Tablets are classified as mobile devices. True enough, you can walk around with them pretty easily. However, according to Google 80% of tablet usage happens between 6PM and 9PM in the local time, and 95% of it happens over wifi, not cell signals. It isn't unreasonable to assume that most tablet usage is happening at home, on the couch.
This isn't really new behavior. In fact, there once were other mobile computing devices called "laptops" which people used in similar manner to tablets. Very similar manner. They too were portable, occasionally connected through cell towers and were often "couch companions".
The big difference is this: there has never been a way to distinguish between desktops and laptops. Search engines can't do it, advertising platforms can't do it, comScore, Hitwise, none of us can tell which is which.
So, we've just rolled them into one thing and often referred to search patterns on them as "desktop" or "core" search.
As tablets replace laptops...that's right folks tablets are replacing laptops, not desktops...it creates the impression that "mobile" is rising and "core search" is falling. In fact, mobile search (smartphones) is increasing, though that rate of growth has slowed, and I suspect tablets get more attention during couch time than laptops did by virtue of their weight and size. However, I've yet to see any compelling evidence that desktop search -- not laptop -- is declining, in fact the numbers suggest the opposite.

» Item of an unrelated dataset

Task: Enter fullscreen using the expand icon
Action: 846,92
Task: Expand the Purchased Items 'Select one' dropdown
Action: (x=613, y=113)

Are vertical search engines going to be the Google killer? Will everyone just go directly to Amazon or eBay? What about the Online Travel Agencies, will they take search share from Google? Well, um, sure, but what's "new" here? Amazon and eBay have been around longer than Google. I'm pretty sure most folks online are aware of Expedia and Orbitz and...

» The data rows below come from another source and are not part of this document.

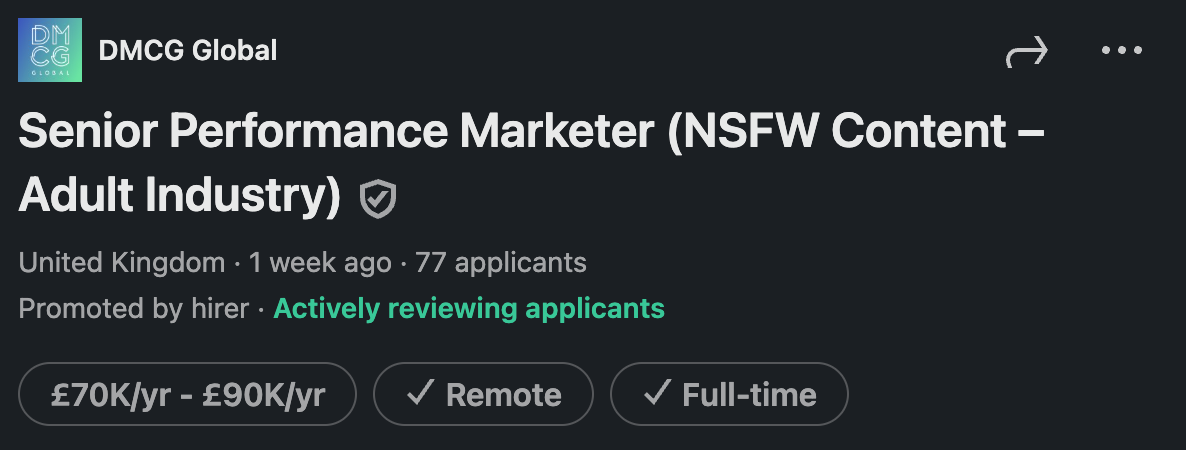The height and width of the screenshot is (450, 1186).
Task: Click the '77 applicants' count
Action: point(500,263)
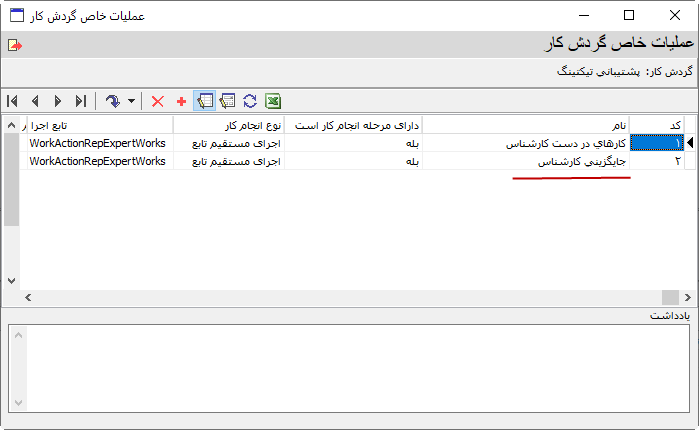Open dropdown arrow beside blue curved arrow
Screen dimensions: 699x430
(131, 101)
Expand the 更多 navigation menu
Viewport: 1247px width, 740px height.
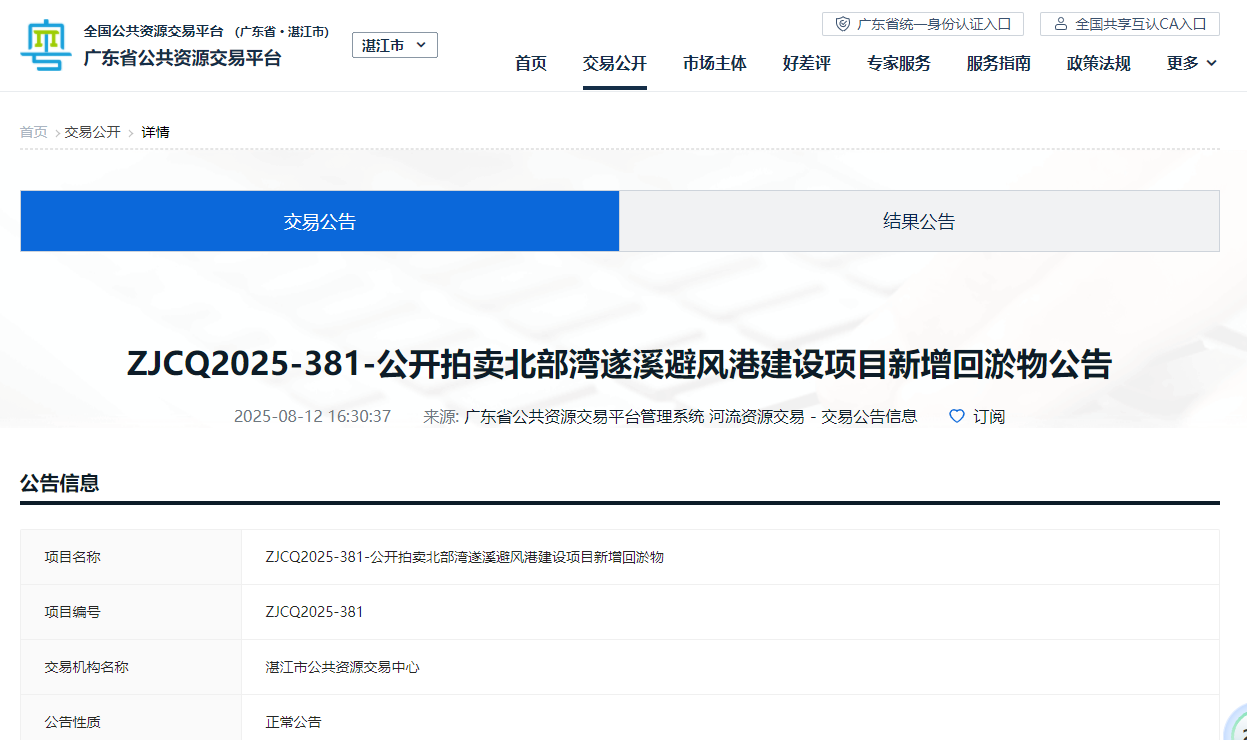[1191, 63]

Will Facebook Graph Search be the Google killer? Unlikely. Graph Search is about finding content on Facebook. Could be huge for local businesses, restaurants, etc. Maybe a Yelp killer, but not even a Google competitor in many contexts.
RKG's quarterly Digital Marketing Report will be out soon, and we'll see Google posting significant YOY gains...again. An awful lot of folks are wringing their hands about the demise of Google and "what's next?" My bet is what's next is Google posting another big year of profitable growth this year, and next year, and...
Smart marketers will continue to explore new opportunities as they arise and letting data drive marketing decisions will also keep them from jumping off the deep end by pulling the plug on what works and leaping into the unknown and unproven.